Paypal Co-founder New Lending Startup Affirm Gets Into Student Loans For Coding Bootcamps

Affirm, the lending startup co-founded by Max Levchin, is breaking into student loans for coding, design and business bootcamps from General Assembly, Bloc, Kaplan’s Dev Bootcamp and Metis. The company, which raised $275 million this past spring, is branching out from its initial market in online retail. They were originally financing purchases at the point-of-sale online with e-commerce companies like mattress retailer Casper.

Now they’re partnering with these bootcamps to offer 12, 15 or 18-month loans with interest rates that range from 6 to 20 percent. Students don’t need to start repayment until six months after they take the loan out so they can take courses and look for jobs. Affirm’s model, which can offer loans quickly based off a borrower’s name, phone number, birthday and the last four digits of their social security number.

“There’s this desire to improve your social standing. But the living wages in this country have been flat and access to credit is one way to improve your quality of life,” Levchin said. “You can argue about the consumption side of debt, but one thing that you can borrow for to improve your standing is education. It is the best kind of debt. It’s the most righteous reason to borrow money.”

Coding bootcamps, or these short 10-week to several month long courses in software development, have blown up over the last few years. Total course revenue for these camps may ramp up to north of $170 million this year with more than 16,000 students, according to Course Report. Their average cost is around $9,900, but that can rise to nearly $20,000 for some of the more expensive providers.

Coding bootcamps, unlike four-year universities, aren’t eligible for federally-backed student loans so an entire cottage industry of lenders like UpStart and Pave have emerged around them.

At the same time, there’s no industry-wide, third-party accreditation or ranking system for these coding schools and most of them self-publish their own placement rates. Some like New York’s Flatiron School have hired external accountants to audit their own job salary and placement rates.

“We’ve partnered where we thought the quality of education was so high that you’ll be able to graduate with a few job offers on hand,” Levchin said.

He also disputed the idea that loans for coding bootcamp loans might fuel an already rapidly growing student lending bubble. Student debt is the one major kind of household debt beyond mortgages and auto loans that hasn’t decreased since the de-leveraging after the Great Recession.
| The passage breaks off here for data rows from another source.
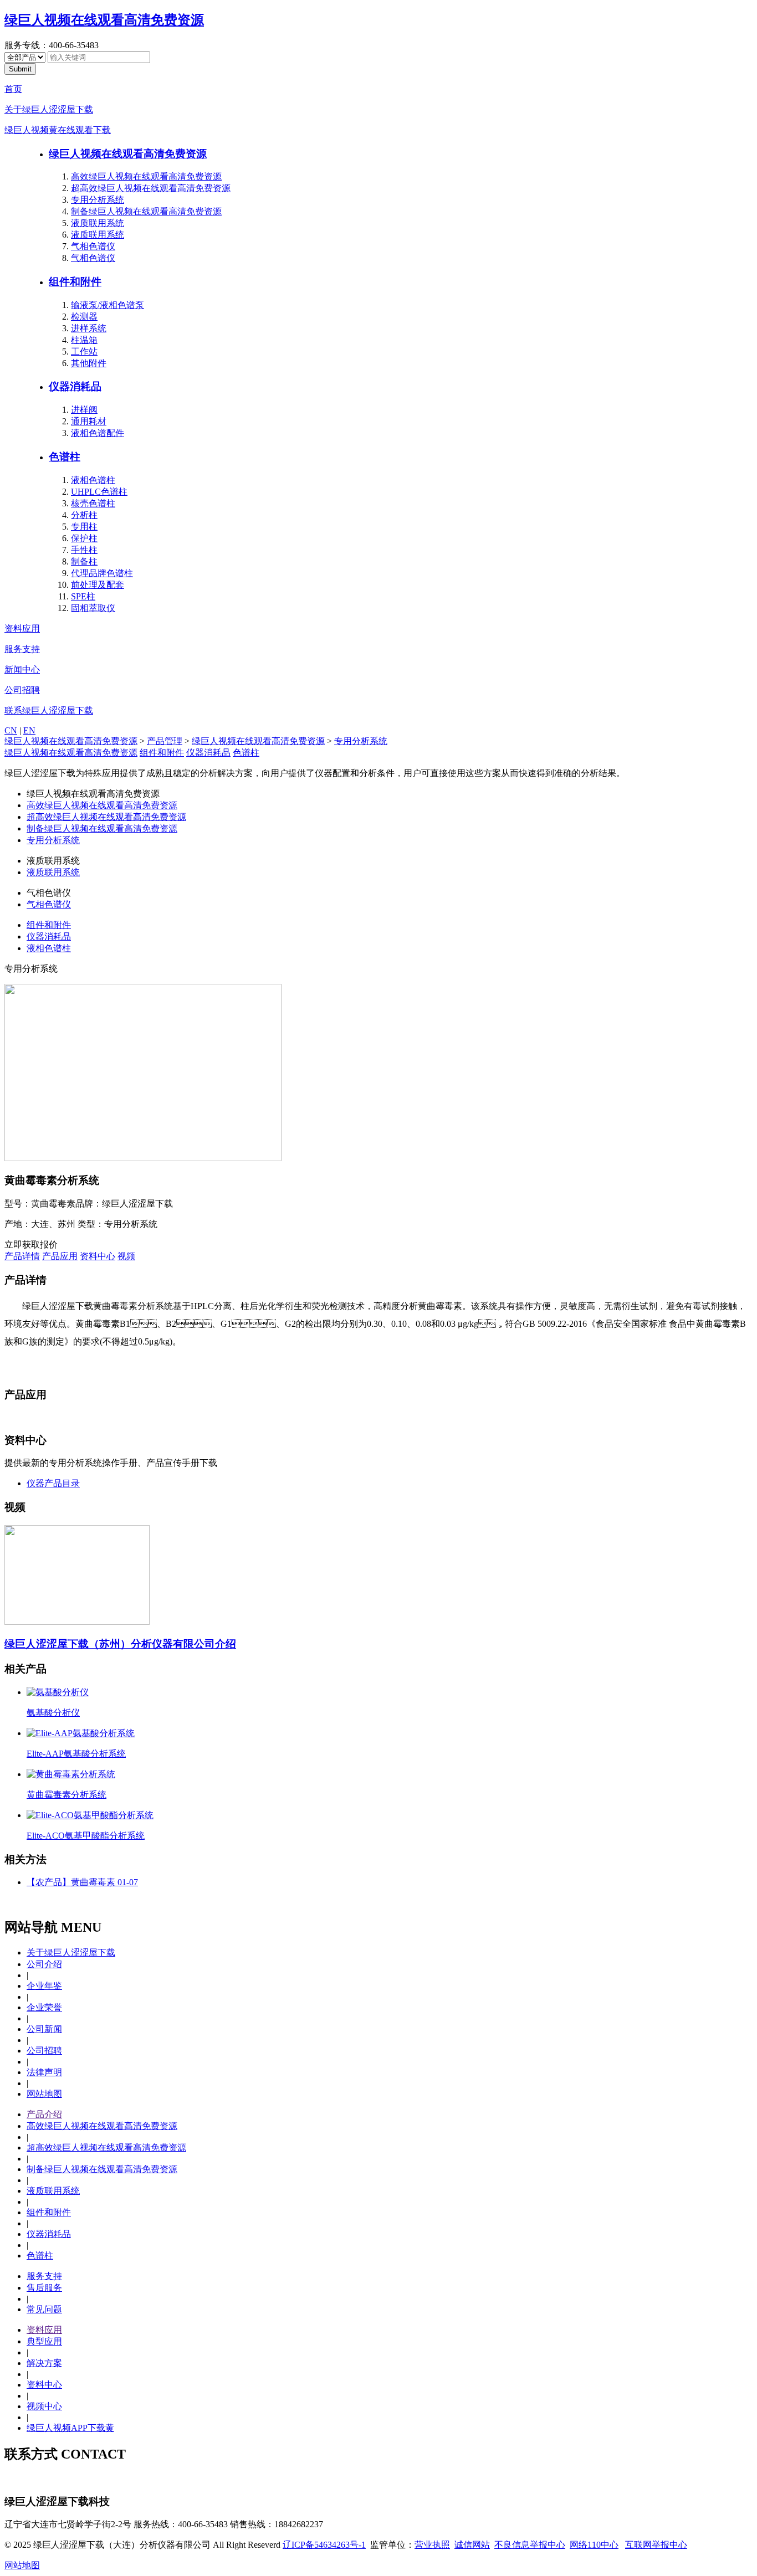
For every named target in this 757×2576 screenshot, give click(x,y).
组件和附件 (75, 282)
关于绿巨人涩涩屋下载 (48, 109)
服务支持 (22, 649)
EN (29, 730)
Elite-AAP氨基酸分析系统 (76, 1753)
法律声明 (44, 2072)
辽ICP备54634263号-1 (324, 2544)
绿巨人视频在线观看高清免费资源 (104, 20)
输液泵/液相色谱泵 (107, 305)
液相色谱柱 (93, 480)
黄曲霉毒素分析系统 (66, 1794)
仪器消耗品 (75, 386)
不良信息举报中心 (529, 2544)
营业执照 (432, 2544)
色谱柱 (64, 457)
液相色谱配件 (97, 433)
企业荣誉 (44, 2007)
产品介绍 (44, 2114)
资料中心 (97, 1256)
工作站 (84, 351)
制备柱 (84, 561)
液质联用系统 (97, 223)
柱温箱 (84, 340)
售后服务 (44, 2287)
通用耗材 (88, 421)
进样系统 (88, 328)
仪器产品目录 (53, 1483)
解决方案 (44, 2363)
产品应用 (60, 1256)
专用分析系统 (97, 199)
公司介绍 (44, 1964)
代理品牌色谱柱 (102, 573)
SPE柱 (83, 596)
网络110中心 (594, 2544)
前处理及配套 (97, 584)
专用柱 (84, 526)
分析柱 (84, 515)
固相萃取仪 (93, 608)
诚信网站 (472, 2544)
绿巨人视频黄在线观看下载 (57, 130)
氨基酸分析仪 (53, 1712)
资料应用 (22, 628)
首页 (13, 89)
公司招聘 (22, 690)
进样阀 (84, 409)
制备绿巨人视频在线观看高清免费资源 (146, 211)
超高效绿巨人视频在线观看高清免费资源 (151, 188)
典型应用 (44, 2341)
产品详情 (22, 1256)
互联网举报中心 (656, 2544)
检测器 (84, 316)
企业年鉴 (44, 1985)
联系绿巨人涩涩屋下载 (48, 710)
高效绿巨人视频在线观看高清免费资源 (146, 176)
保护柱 (84, 538)
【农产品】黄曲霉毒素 (82, 1882)
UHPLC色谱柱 (99, 491)
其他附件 (88, 363)
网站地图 (44, 2093)
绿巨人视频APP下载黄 (70, 2428)
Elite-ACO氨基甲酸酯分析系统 (86, 1835)
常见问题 (44, 2309)
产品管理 (164, 741)
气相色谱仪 (93, 246)
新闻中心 (22, 669)
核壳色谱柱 (93, 503)
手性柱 (84, 550)
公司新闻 (44, 2029)
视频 (126, 1256)
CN (10, 730)
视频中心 (44, 2406)
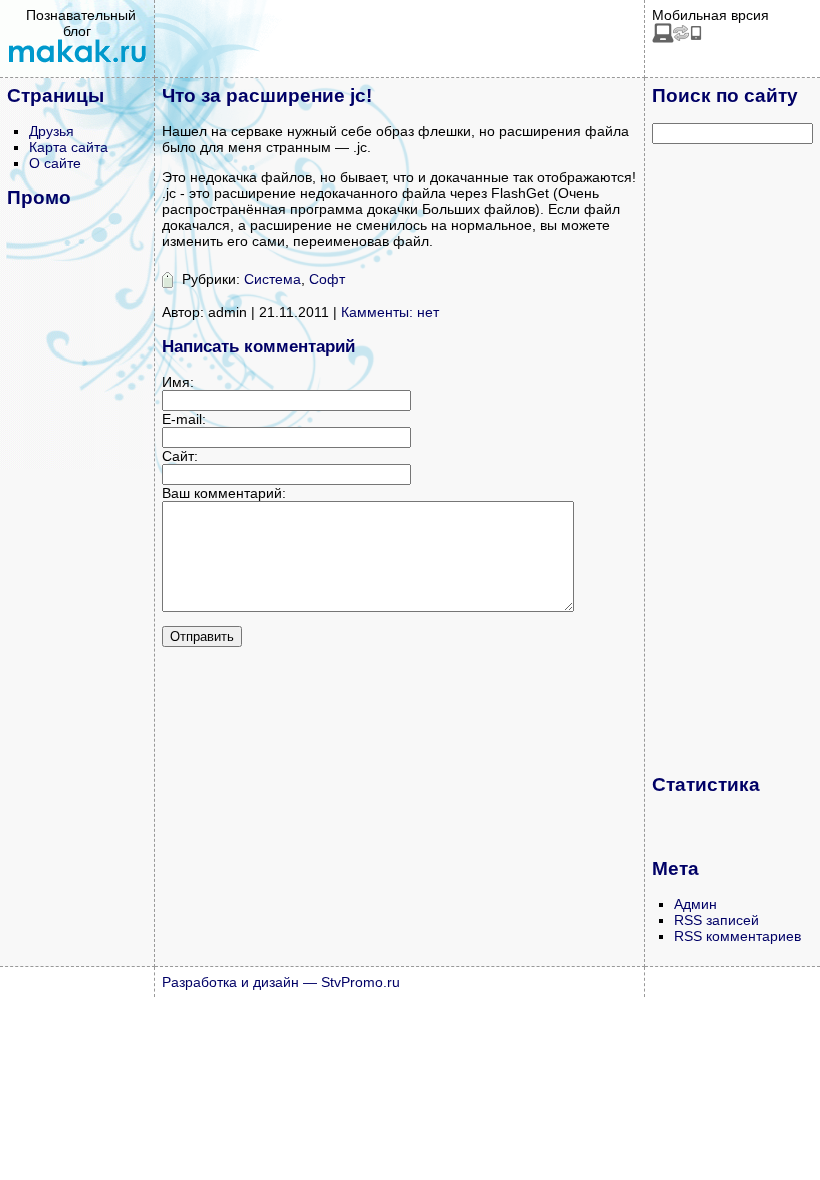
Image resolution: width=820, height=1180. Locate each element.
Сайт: (180, 456)
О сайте (55, 163)
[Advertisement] (732, 458)
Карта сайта (68, 147)
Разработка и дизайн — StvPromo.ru (281, 982)
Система (272, 279)
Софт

A New York Federal Reserve Bank report published earlier this month also argued that 65 cents on the dollar of exposure to subsidized federal student loans merely gets passed on into higher tuition at educational institutions.

“It’s a little bit outside of what we’re doing, but it’s something I’m trying to wrap my head around,” Levchin said. “If you look at the default rates for some of these schools, they’re unbelievably high. Then of course, these loans are essentially guaranteed by the government. It’s a giant vortex of cash into the ground.”